> _Input data_
- - - -

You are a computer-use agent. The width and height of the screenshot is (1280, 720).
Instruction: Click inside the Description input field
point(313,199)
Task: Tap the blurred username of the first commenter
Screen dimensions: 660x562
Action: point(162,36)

- - - -

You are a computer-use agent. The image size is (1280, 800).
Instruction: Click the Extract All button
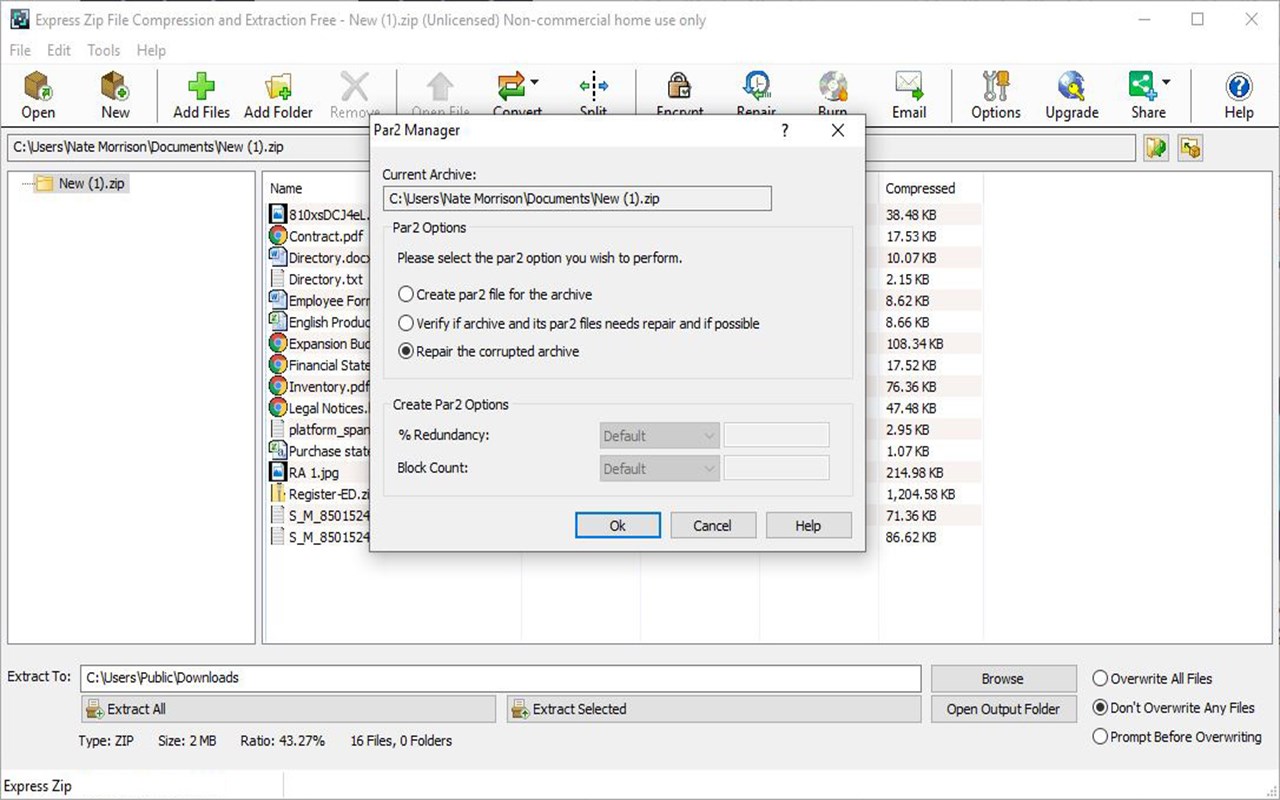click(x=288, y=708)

- - - -

> _Directions_
Whenever a line of the listing above holds the string "computer", include it in the count, and report only the final number.

> _Completed exercise_
2